Colloque organisé par l’UMR 8167, en collaboration avec la section des Sciences religieuses de l’EPHE, le Collège de France et l’Académie des inscriptions et belles-lettres

Organisateurs : Pierre BORDREUIL, Maria Grazia MASETTI-ROUAULT, Hedwige ROUILLARD BONRAISIN
Secrétariat du colloque : Françoise ERNST-PRADAL
Programme provisoire du colloque

Ras Shamra – Ougarit 1930-2010

À l’automne 1930, les efforts conjugués de Hans Bauer, Edouard Dhorme et Charles Virolleaud aboutissaient au déchiffrement d’un nouveau système d’écriture cunéiforme alphabétique. Celui-ci avait été découvert sur des tablettes d’argile mises au jour à partir de 1929 à Ras Shamra près de Lattaquié, site archéologique de la côte syrienne, bientôt identifié avec la capitale du royaume d’Ougarit

Classée dans le groupe sémitique occidental, comme l’hébreu et l’arabe, la langue de ces textes donnait accès à une littérature mythologique et légendaire totalement inconnue jusque là. Les procédés stylistiques employés dénotent l’existence d’un fonds littéraire et culturel commun au monde sémitique occidental auquel appartient aussi la Bible.

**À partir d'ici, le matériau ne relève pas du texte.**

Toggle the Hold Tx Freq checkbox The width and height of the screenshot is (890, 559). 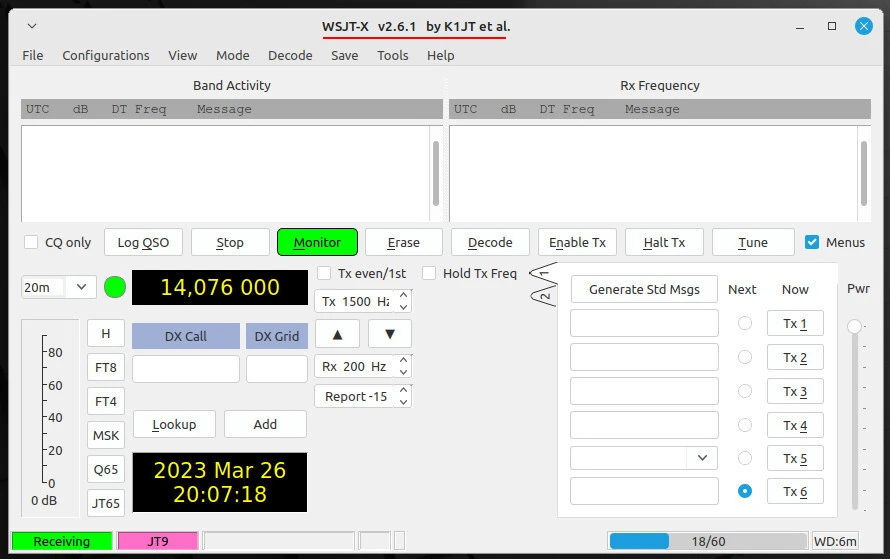[429, 273]
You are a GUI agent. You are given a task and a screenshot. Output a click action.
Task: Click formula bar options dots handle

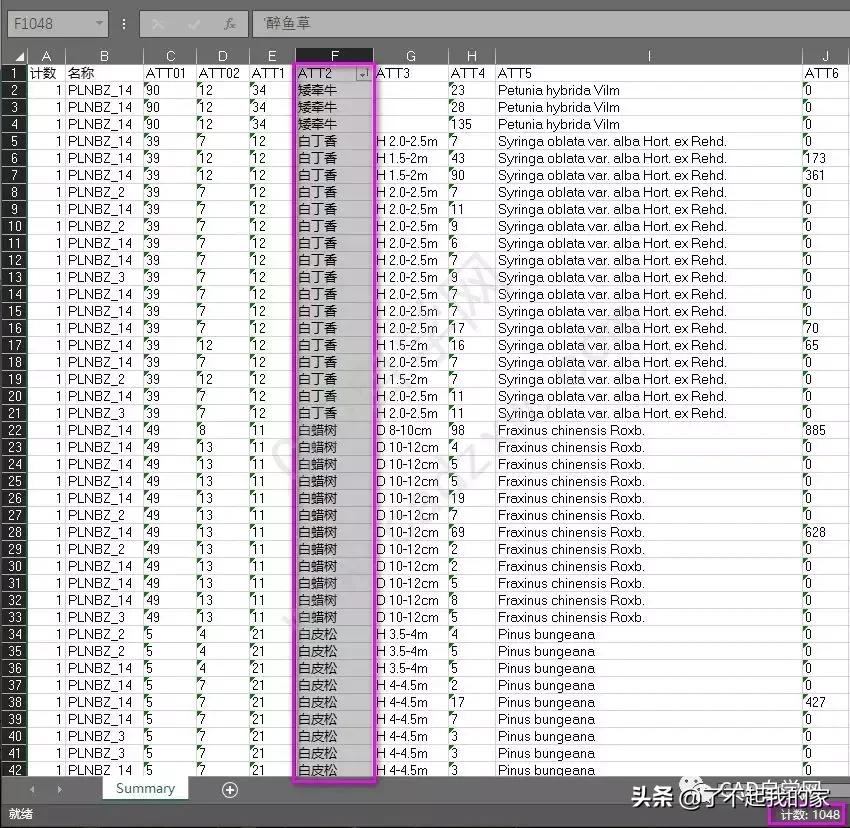[x=123, y=23]
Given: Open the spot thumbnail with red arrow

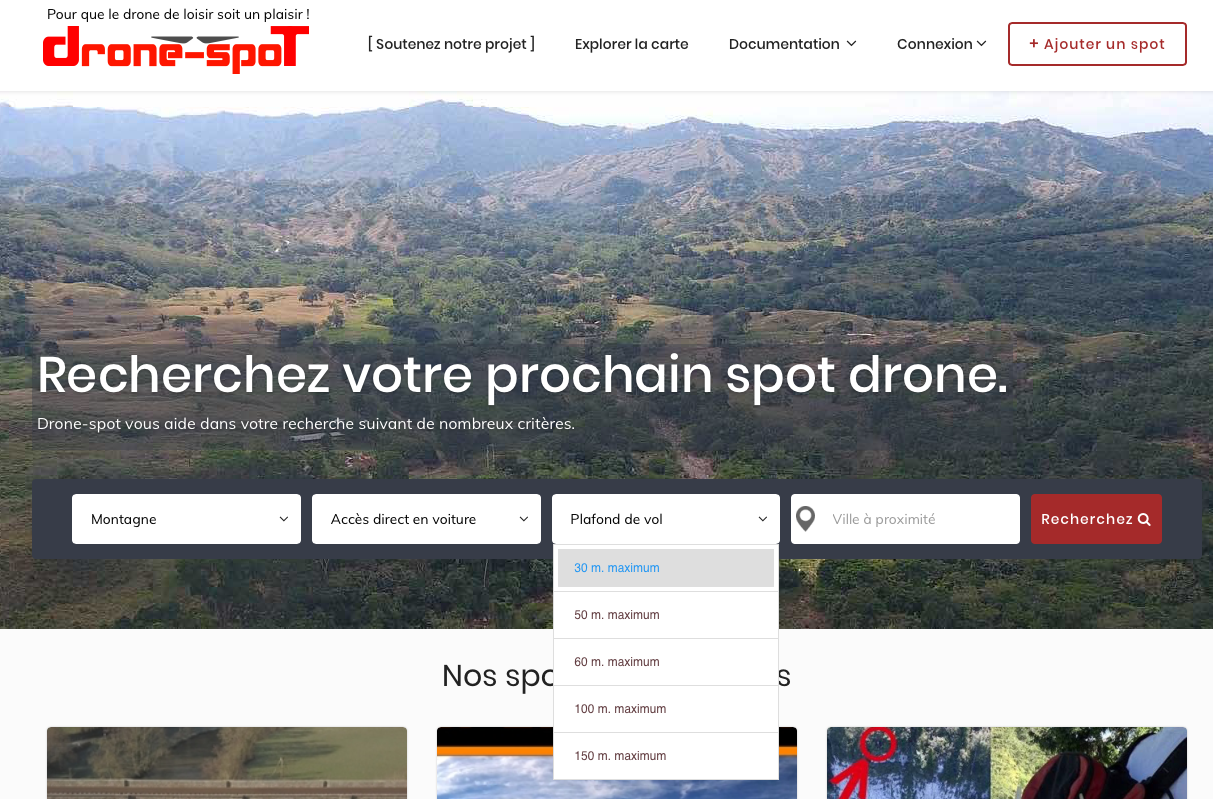Looking at the screenshot, I should [x=1007, y=763].
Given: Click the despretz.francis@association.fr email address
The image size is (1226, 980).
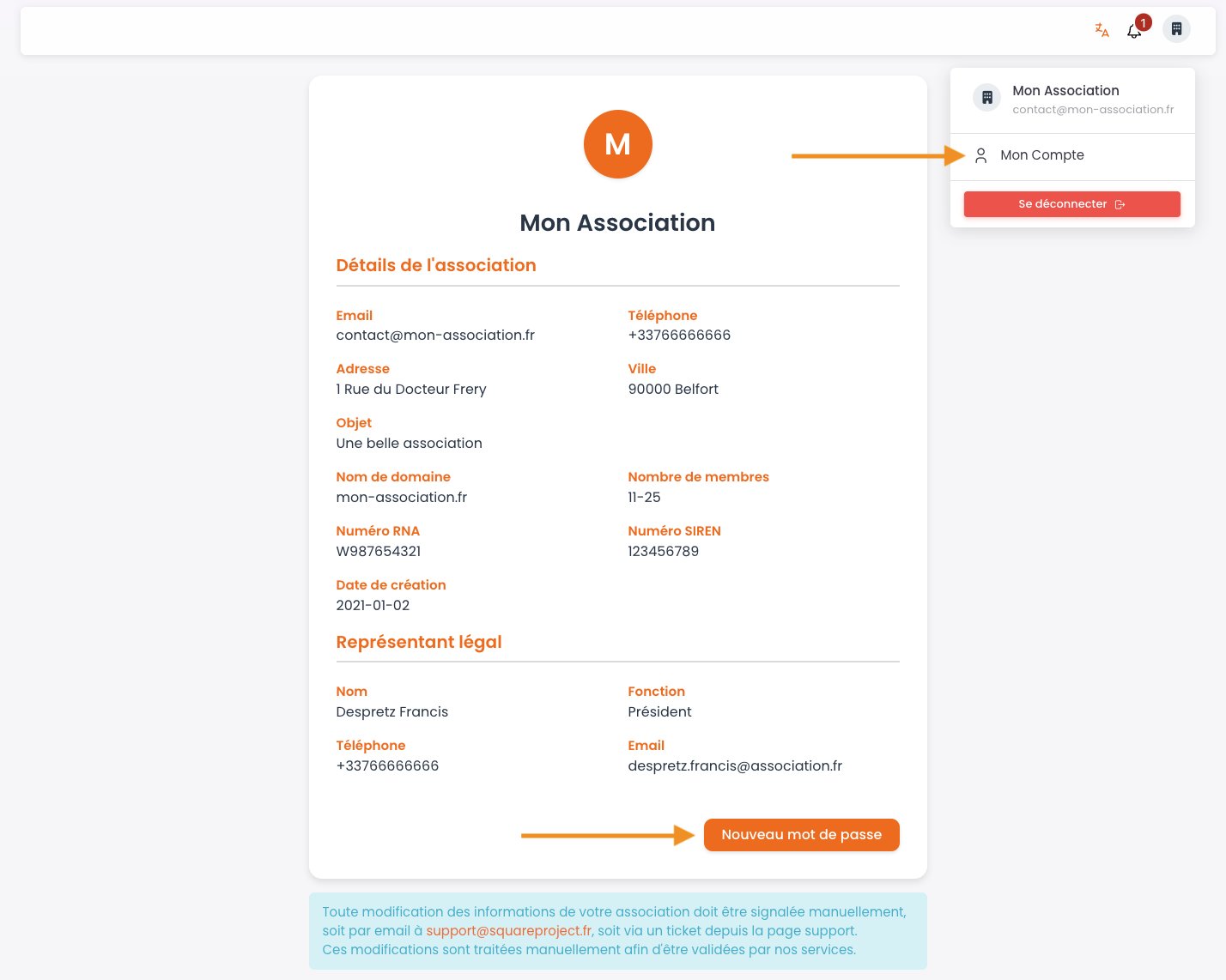Looking at the screenshot, I should (734, 766).
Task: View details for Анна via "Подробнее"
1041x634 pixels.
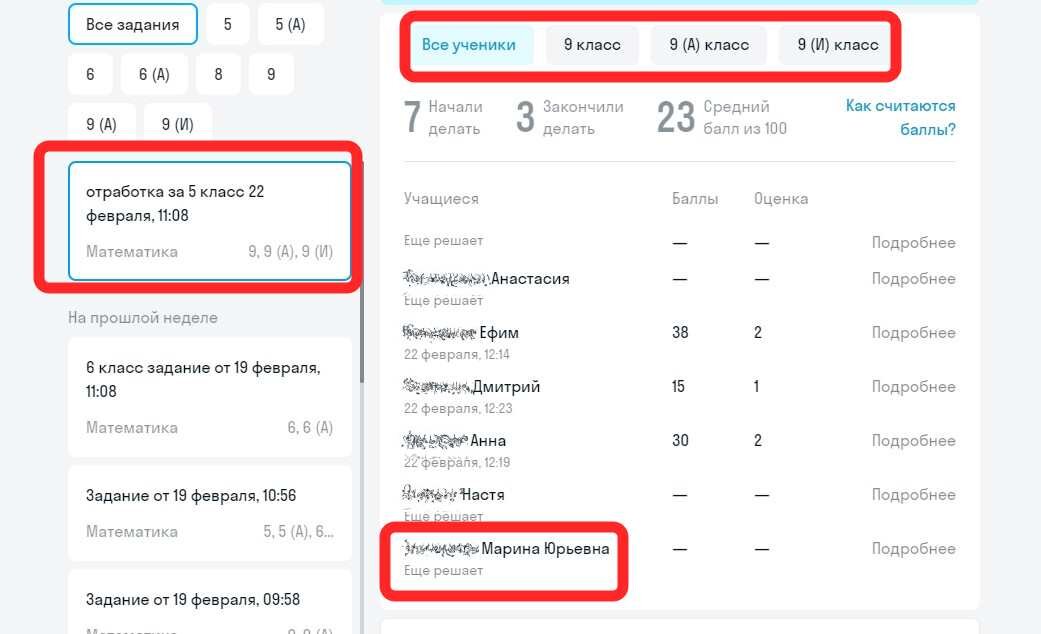Action: [913, 440]
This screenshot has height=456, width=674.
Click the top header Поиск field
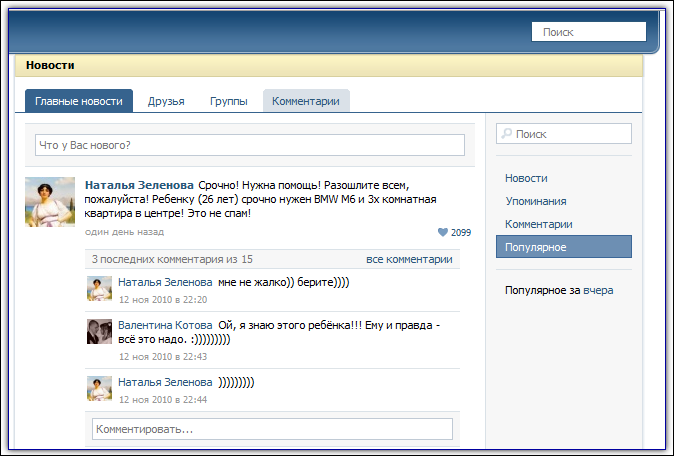tap(588, 32)
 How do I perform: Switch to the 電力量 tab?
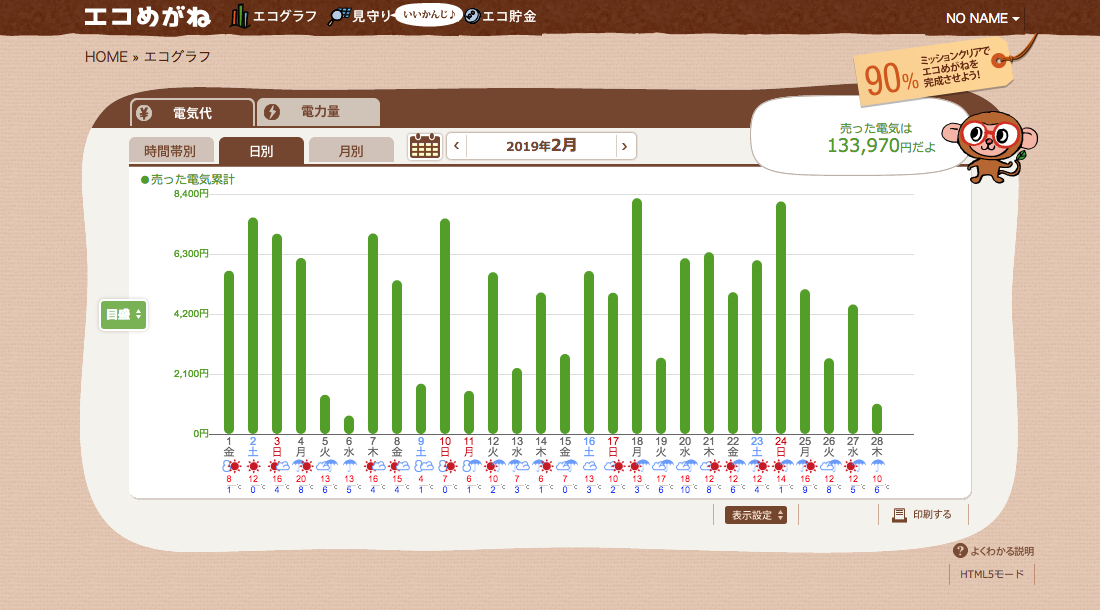(x=318, y=112)
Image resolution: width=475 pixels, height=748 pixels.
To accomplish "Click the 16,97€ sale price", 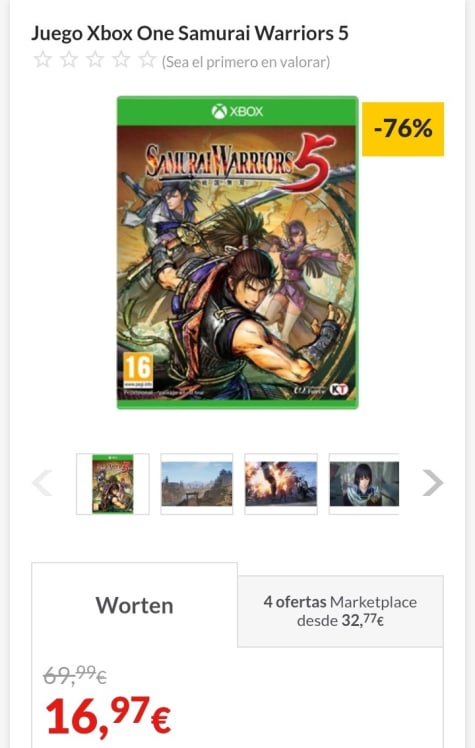I will coord(108,717).
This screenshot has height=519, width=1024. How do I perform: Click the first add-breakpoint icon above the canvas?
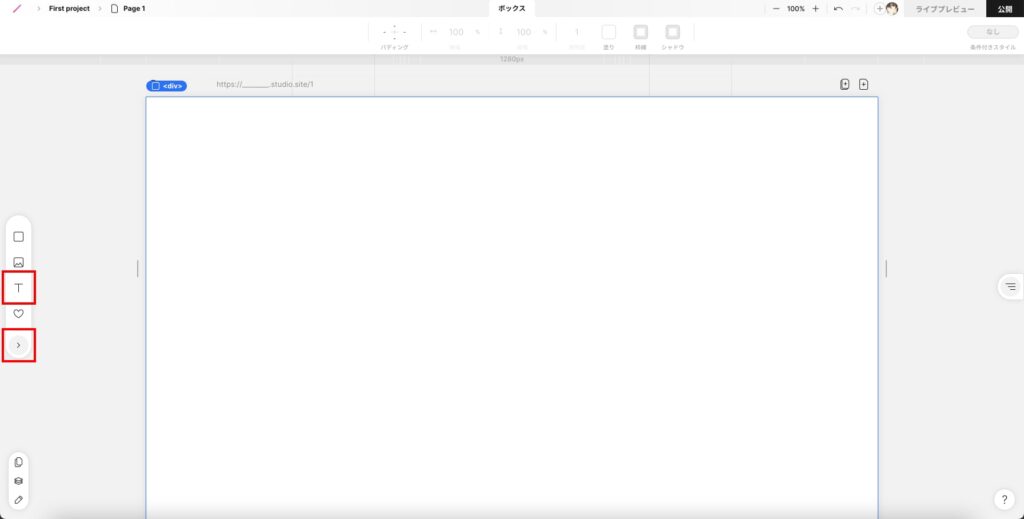845,85
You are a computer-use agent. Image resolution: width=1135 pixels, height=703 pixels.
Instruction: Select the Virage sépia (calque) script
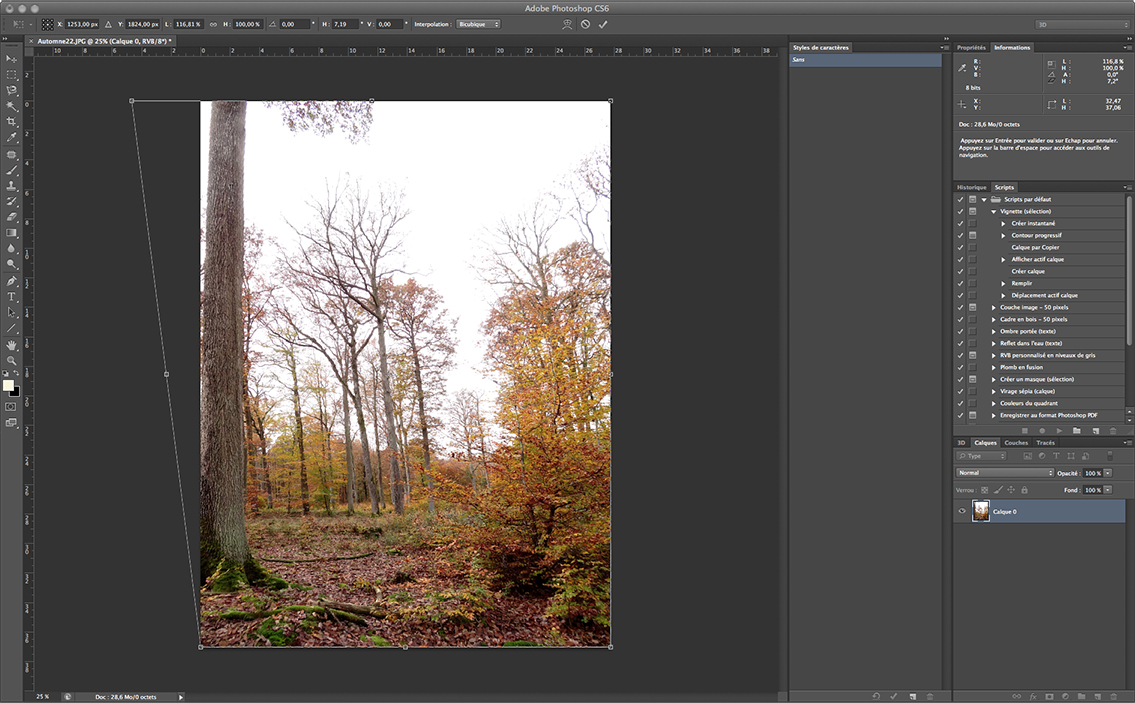1027,391
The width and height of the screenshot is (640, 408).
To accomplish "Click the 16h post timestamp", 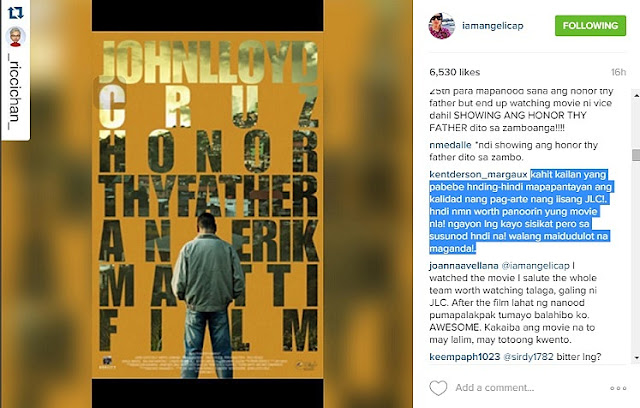I will point(618,72).
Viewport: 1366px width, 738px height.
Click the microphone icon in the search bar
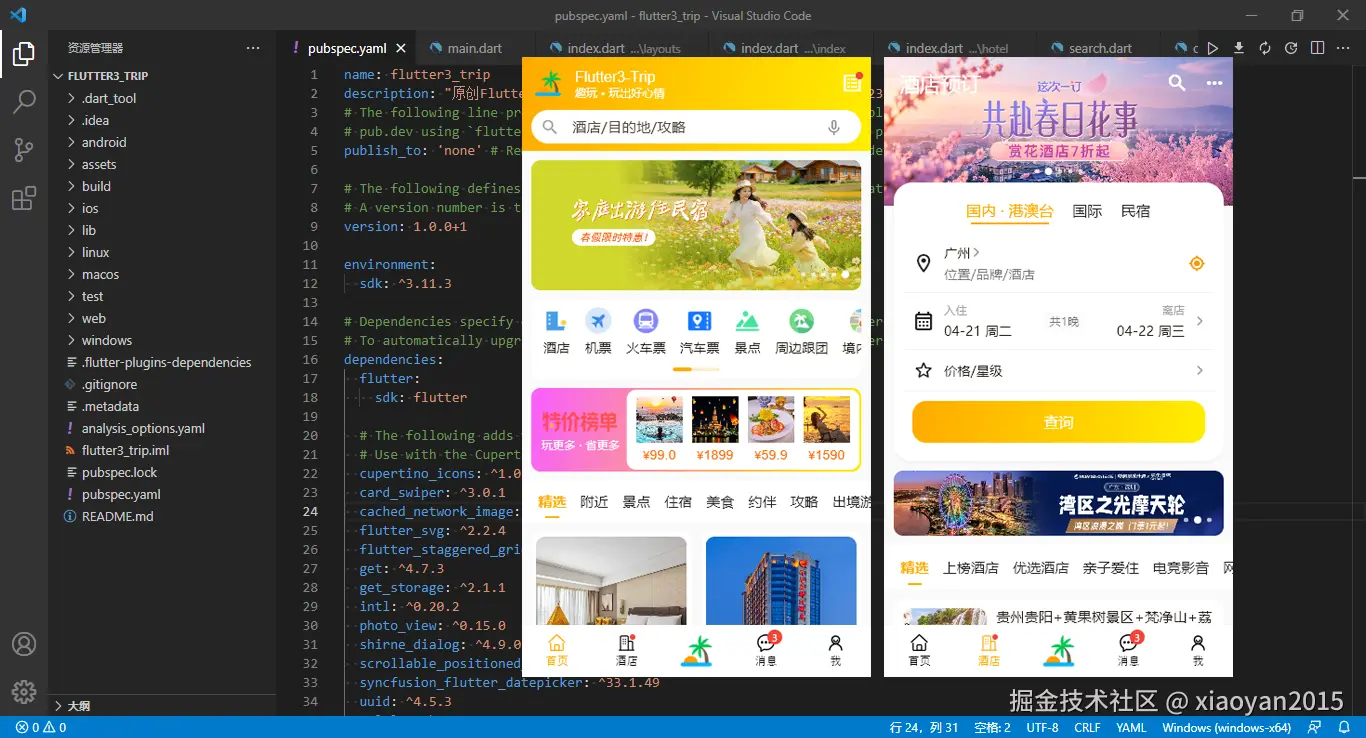click(834, 127)
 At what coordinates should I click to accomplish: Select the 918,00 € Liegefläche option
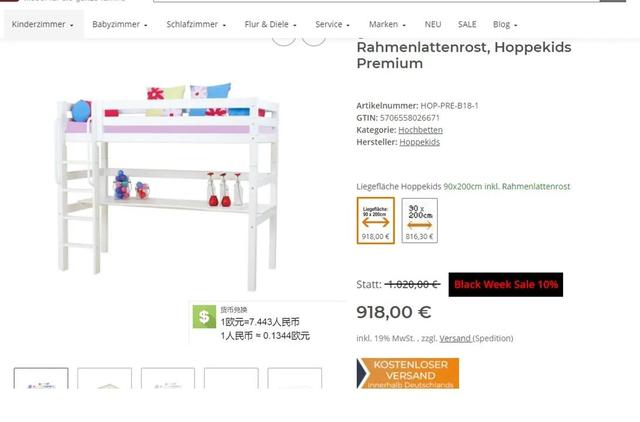(x=376, y=221)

Les fouilles archéologiques, qui se poursuivent encore aujourd’hui, ont livré plusieurs milliers de textes répartis en huit langues et notés au moyen de cinq systèmes d’écriture. L’histoire politique de ce royaume au XIIIe siècle av. J.-C., inséré entre les empires égyptien et hittite, est documentée par quelques trois mille textes suméro-akkadiens

Le colloque organisé pour le 80e anniversaire du déchiffrement de l’écriture ougaritique sera aussi l’occasion d’établir le status quaestionis des recherches contemporaines sur les cultures de la Méditerranée orientale à la fin de l’âge du Bronze et de réfléchir sur « l’invention » de cette nouvelle écriture, puis de son extinction après la chute d’Ougarit. Débat actuel s’il en est, à une époque profondément marquée par l’irruption de nouveaux moyens de communication et d’enregistrement du savoir et des informations. La problématique concerne essentiellement les raisons de la création et du développement de cette nouvelle écriture, alors qu’il existait déjà d’autres systèmes. On essaiera de définir et de mettre en évidence les conditions et les raisons d’une telle innovation non seulement à Ougarit, mais ailleurs en Méditerranée orientale.